Sakai Search Update

16 07 2006

I have been doing quite a bit of work recently improving the performance and operation of the search indexer in Sakai. Problems have been mainly around using Hibernate in long running transactions. It is so unpredictable in how it touches the database, it means that long running transactions will lock large areas of the database… which causes other threads, connected to users requests to randomly exhibit stale object, optimistic locking and lock timeout failures. This is only made worse in MySQL where the lock is placed on the primary key index, which means that neighboring records are also locked (if they don’t exist).

So the search index builder has not been running continuously inside Sakai for 48 hours building a 4GB index.

There are still some issues outstanding to be aware of. 1. PDF documents that contain a lot of drawing instruction. I have have some particularly bad examples of PDF documents that take several minutes to load in Preview or Acrobat. This is due to a huge number of drawing instructions in the PDF. When search encounters one of these documents under extremely heavy load, I have seen it take 10 minutes to process the document as it has to layout all the drawing instruction. This is rare occurance, and occasionally will make the search indexer believe that the indexer thread has died, and so it will remove the lock.

If this happens the work don’t by the first thread will be lost, and a new thread will take over the work. The first thread will die gracefully, but It may cause a slowdown in the rate of indexing.

If for any reason a PDF document takes > 15 minutes to read, then it will block the indexing queue and you will have to remove that document or improve its encoding. I am thinking about ways of eliminating this problem.

2. After time the number of segments in the indexer increases. New segment builds are merged into the current segment. At the moment, old segments are not merged.
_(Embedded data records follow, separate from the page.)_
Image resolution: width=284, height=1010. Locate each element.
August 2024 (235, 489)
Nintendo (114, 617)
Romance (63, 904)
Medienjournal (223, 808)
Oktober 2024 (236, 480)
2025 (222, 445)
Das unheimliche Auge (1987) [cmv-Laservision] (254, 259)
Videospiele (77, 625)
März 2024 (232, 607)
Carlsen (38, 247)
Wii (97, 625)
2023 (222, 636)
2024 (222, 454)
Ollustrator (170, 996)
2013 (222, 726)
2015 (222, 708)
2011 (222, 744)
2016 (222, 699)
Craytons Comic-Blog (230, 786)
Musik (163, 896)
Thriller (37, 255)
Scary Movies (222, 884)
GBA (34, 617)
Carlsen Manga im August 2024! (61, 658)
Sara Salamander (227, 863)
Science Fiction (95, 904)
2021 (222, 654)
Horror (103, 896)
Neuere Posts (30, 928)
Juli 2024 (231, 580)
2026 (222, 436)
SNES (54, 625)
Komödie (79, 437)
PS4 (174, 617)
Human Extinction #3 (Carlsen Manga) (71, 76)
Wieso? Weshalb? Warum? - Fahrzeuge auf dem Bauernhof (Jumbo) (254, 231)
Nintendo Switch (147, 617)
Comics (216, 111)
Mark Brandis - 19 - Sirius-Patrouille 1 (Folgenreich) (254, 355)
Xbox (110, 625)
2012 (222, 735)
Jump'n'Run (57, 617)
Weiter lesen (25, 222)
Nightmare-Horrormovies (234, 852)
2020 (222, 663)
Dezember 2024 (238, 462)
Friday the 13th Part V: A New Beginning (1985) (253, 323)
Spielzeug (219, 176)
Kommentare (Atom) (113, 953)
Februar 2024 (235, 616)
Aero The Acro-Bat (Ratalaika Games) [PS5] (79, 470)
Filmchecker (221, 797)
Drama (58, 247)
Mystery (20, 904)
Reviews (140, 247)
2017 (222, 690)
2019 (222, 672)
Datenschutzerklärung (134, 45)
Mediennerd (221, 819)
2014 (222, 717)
This means that if the site is continuously rebuild, the number of segments will increase and the disk space will be consumed.

In addition each update will cause DB space to be consumed in the form of redo logs although only the current version of the segment is maintained.

At somepoint I need to write a class to perform merging of segments, that can, as part of the index build do a complete merge operation and reduce the number of segments.

Clustered Index in Search

9 06 2006

After spending many hours with a hot CPU, I finally came up with and efficient mechanism of indexing in real time in a database clustered environment. I could have put the Lucene Index segments directly into the database with a JDBCDirectory from the Compass Framework. But unfortunately the MySQL configuration of Sakai prohibited the emulation of seeks within BLOBs, so the performance was hopeless. Im not convinced that emulating seeks in BLOBS actually helps as I think the entire BLOB might still be streamed to the App server from the database.

Normally you would run Lucene using Nutch Distributed File System, which borrows some concepts the the Google File System. NDFS is a self healing shared nothing file system tuned for use with Lucene…. but its not easy to set up from within a Java app, and it has to have some dedicated nodes, dedicated to certain tasks.

Failing that you might run rsync at the end of each index cycle to sync the Index onto the cluster nodes. I think this was the preferred method prior to NDFS. However, its a bit difficult to get to EXT3 inodes from within a Java app, and Sakai runs on Windows and Unix, so I cant rely on the native rsync command.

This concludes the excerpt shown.